DATASET ENTRIES -
☆ ☆ ☆ ☆ ☆

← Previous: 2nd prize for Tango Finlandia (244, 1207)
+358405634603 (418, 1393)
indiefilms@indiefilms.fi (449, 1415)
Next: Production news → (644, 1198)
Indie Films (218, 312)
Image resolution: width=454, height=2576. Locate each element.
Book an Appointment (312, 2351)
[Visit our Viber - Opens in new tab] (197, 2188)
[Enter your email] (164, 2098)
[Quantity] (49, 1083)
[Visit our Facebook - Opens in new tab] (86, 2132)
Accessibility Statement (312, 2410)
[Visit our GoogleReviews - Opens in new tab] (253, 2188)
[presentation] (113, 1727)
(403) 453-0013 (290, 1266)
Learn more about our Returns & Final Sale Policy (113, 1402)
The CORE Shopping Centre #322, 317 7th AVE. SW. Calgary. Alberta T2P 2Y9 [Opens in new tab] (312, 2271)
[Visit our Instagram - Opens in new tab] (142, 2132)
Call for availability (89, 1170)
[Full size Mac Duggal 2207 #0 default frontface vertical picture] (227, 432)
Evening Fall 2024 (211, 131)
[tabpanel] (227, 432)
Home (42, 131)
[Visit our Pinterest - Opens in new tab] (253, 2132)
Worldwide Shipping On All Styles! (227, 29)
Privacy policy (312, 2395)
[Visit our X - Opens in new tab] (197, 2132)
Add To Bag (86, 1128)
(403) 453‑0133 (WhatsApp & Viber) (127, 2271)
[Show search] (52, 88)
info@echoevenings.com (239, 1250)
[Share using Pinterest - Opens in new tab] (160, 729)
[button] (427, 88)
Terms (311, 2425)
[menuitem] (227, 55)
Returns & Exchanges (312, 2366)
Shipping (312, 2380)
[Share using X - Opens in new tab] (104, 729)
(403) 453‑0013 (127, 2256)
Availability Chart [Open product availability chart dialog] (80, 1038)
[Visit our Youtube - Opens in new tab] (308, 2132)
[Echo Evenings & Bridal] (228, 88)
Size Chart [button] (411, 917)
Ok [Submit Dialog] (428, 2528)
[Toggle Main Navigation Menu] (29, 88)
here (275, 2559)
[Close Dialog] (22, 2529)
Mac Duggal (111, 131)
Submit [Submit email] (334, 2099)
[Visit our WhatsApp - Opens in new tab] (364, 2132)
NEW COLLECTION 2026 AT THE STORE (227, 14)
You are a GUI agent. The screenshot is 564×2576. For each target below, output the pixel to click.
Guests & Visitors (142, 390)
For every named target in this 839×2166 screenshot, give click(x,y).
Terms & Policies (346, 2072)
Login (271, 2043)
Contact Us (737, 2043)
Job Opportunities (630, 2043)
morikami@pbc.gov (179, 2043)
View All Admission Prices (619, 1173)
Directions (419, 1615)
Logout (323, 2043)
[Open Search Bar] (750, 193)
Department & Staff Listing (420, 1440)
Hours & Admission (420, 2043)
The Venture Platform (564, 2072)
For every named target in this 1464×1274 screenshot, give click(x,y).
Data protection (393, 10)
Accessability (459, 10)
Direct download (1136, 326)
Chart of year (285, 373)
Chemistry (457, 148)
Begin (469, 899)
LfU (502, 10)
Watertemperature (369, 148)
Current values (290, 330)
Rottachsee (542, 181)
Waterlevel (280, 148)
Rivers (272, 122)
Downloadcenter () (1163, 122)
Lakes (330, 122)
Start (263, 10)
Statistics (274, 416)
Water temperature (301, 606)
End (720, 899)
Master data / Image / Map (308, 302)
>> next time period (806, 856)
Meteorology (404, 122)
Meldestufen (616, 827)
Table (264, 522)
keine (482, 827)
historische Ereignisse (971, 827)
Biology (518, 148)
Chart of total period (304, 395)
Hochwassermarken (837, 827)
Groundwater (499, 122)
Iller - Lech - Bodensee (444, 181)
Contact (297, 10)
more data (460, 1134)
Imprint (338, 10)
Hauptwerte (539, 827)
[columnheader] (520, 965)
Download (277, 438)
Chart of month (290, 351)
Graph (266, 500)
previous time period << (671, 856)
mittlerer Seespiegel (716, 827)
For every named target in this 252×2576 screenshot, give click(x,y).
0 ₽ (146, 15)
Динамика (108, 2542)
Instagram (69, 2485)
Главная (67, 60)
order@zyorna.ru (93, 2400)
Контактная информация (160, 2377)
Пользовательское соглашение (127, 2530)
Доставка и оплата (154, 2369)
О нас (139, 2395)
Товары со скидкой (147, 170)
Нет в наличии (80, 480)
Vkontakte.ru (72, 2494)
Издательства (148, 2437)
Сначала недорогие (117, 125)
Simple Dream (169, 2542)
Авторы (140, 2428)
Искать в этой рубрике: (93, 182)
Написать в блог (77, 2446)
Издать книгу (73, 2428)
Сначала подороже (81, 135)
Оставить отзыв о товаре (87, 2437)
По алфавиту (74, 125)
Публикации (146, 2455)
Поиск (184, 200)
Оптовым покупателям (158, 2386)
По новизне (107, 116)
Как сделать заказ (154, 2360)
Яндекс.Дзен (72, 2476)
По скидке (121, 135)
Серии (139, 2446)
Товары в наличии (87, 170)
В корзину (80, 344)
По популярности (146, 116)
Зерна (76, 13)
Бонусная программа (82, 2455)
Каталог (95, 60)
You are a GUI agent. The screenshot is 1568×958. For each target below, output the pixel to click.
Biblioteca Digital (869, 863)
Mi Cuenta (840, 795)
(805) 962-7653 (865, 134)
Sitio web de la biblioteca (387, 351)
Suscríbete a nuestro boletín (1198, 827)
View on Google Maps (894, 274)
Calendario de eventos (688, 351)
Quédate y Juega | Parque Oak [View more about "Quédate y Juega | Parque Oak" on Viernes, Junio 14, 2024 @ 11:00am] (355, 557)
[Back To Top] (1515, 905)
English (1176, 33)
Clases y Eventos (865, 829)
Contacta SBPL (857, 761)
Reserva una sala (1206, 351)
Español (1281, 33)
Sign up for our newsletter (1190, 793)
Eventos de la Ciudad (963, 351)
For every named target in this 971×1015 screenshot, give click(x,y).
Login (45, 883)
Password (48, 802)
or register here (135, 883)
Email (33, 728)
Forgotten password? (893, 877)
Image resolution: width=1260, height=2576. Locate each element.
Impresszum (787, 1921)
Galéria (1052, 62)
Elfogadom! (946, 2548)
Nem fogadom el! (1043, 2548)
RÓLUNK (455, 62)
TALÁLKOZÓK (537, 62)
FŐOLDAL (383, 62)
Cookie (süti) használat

☆ ☆ ☆ ☆ ☆

WHAT IS NEEDED -
Can you rewrite the items starting at the line that contains "Оптовым покупателям (158, 2386)" and ending after the line that contains "English (1176, 33)", swapping "Mi Cuenta" for "Mi Perfil", leaving everything else unchanged, and giving only those lines?

ANSWER TO THE PROBLEM -
Оптовым покупателям (158, 2386)
По новизне (107, 116)
Как сделать заказ (154, 2360)
Яндекс.Дзен (72, 2476)
По скидке (121, 135)
Серии (139, 2446)
Товары в наличии (87, 170)
В корзину (80, 344)
По популярности (146, 116)
Зерна (76, 13)
Бонусная программа (82, 2455)
Каталог (95, 60)
You are a GUI agent. The screenshot is 1568×958. For each target below, output the pixel to click.
Biblioteca Digital (869, 863)
Mi Perfil (840, 795)
(805) 962-7653 (865, 134)
Sitio web de la biblioteca (387, 351)
Suscríbete a nuestro boletín (1198, 827)
View on Google Maps (894, 274)
Calendario de eventos (688, 351)
Quédate y Juega | Parque Oak [View more about "Quédate y Juega | Parque Oak" on Viernes, Junio 14, 2024 @ 11:00am] (355, 557)
[Back To Top] (1515, 905)
English (1176, 33)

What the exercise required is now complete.